▶ [WRITTEN EXERCISE]: Repeat the records word for word, from the line containing "Click the lightbulb icon beside Did you know" through the line containing "(344, 1069)", including both of those lines. Do not include the pictures.

▶ [ITEMS]:
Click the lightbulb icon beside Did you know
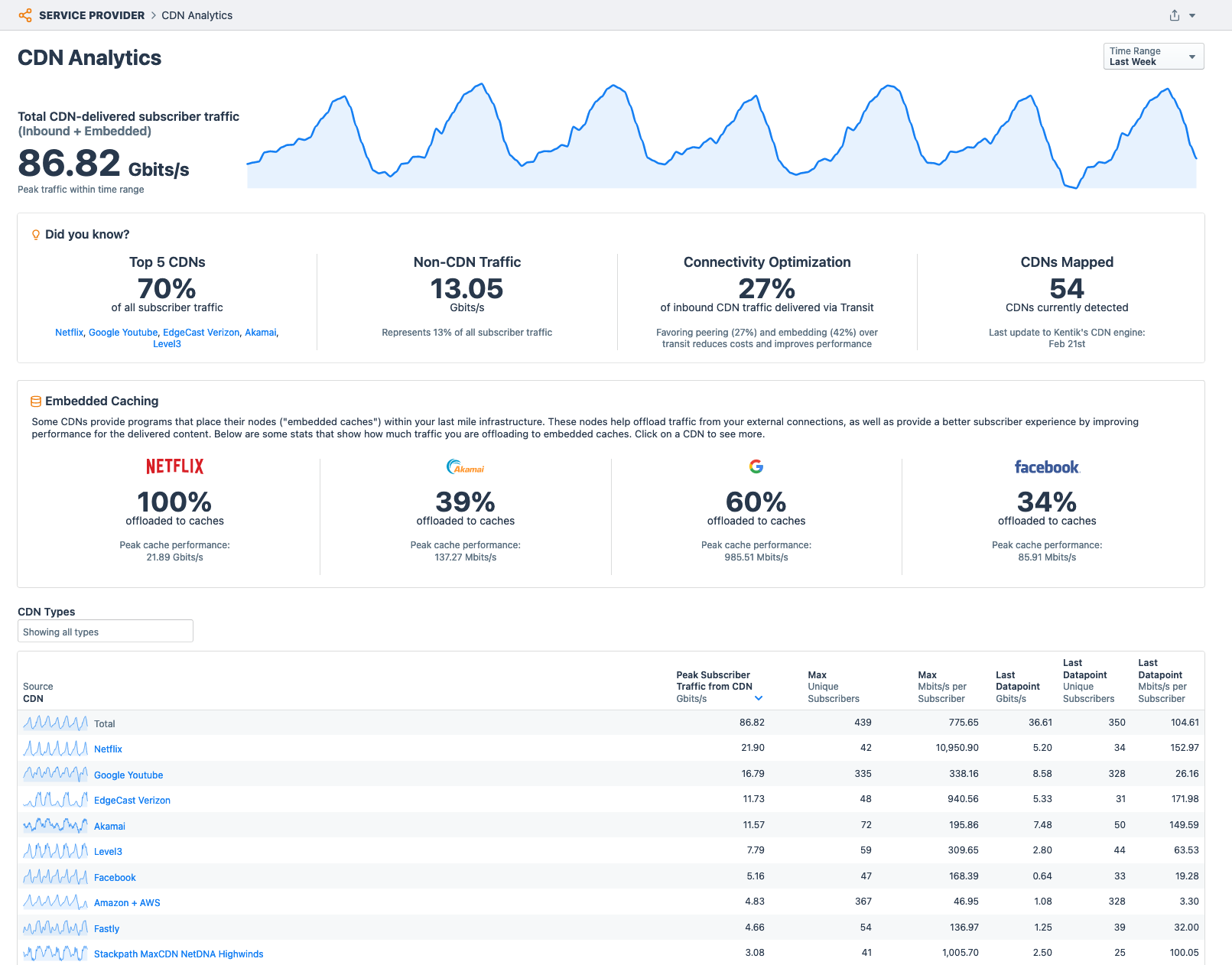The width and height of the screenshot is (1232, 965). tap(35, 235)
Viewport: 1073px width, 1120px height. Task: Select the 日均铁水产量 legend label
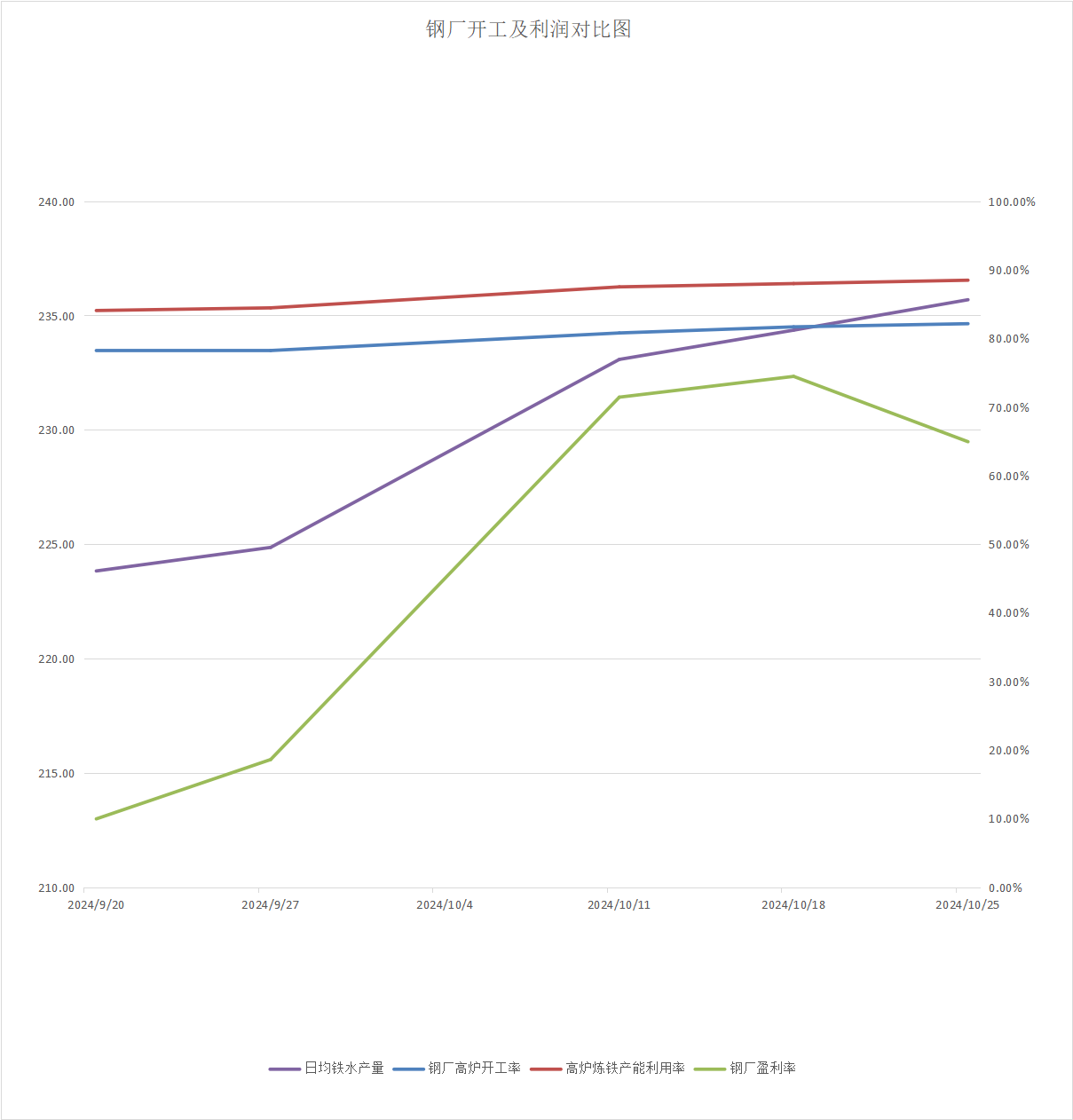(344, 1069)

==

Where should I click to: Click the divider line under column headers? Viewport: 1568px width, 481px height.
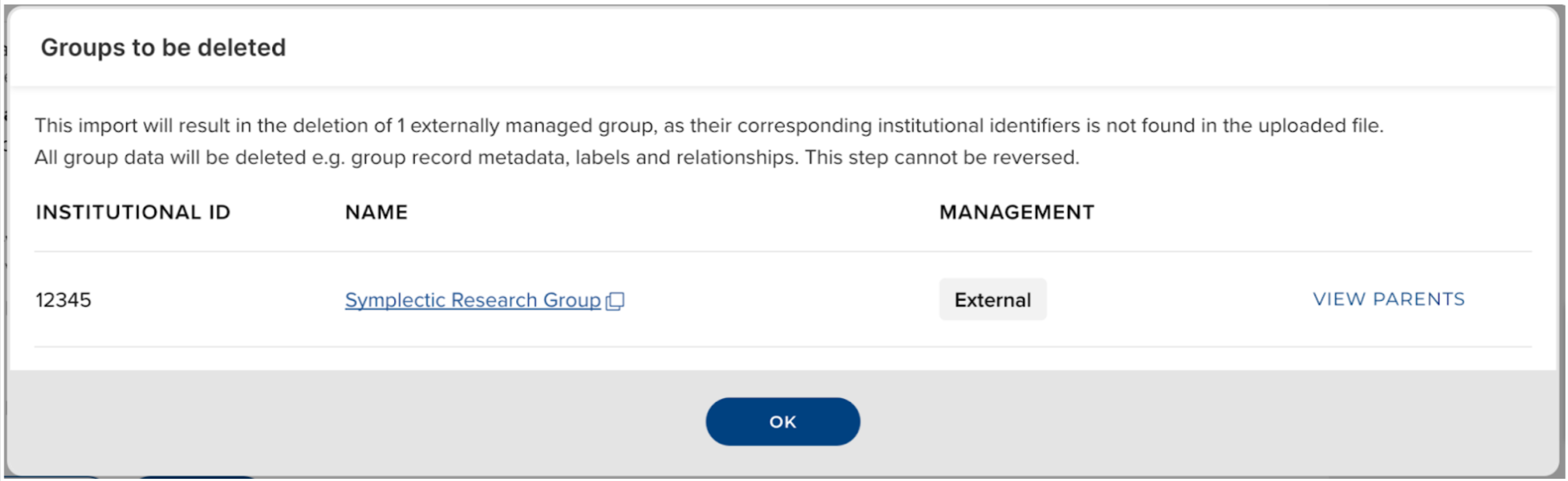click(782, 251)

▶ [REPLY]:
Click the lightbulb icon beside Did you know
The width and height of the screenshot is (1232, 965). tap(35, 235)
Viewport: 1073px width, 1120px height. Task: Select the 日均铁水产量 legend label
(344, 1069)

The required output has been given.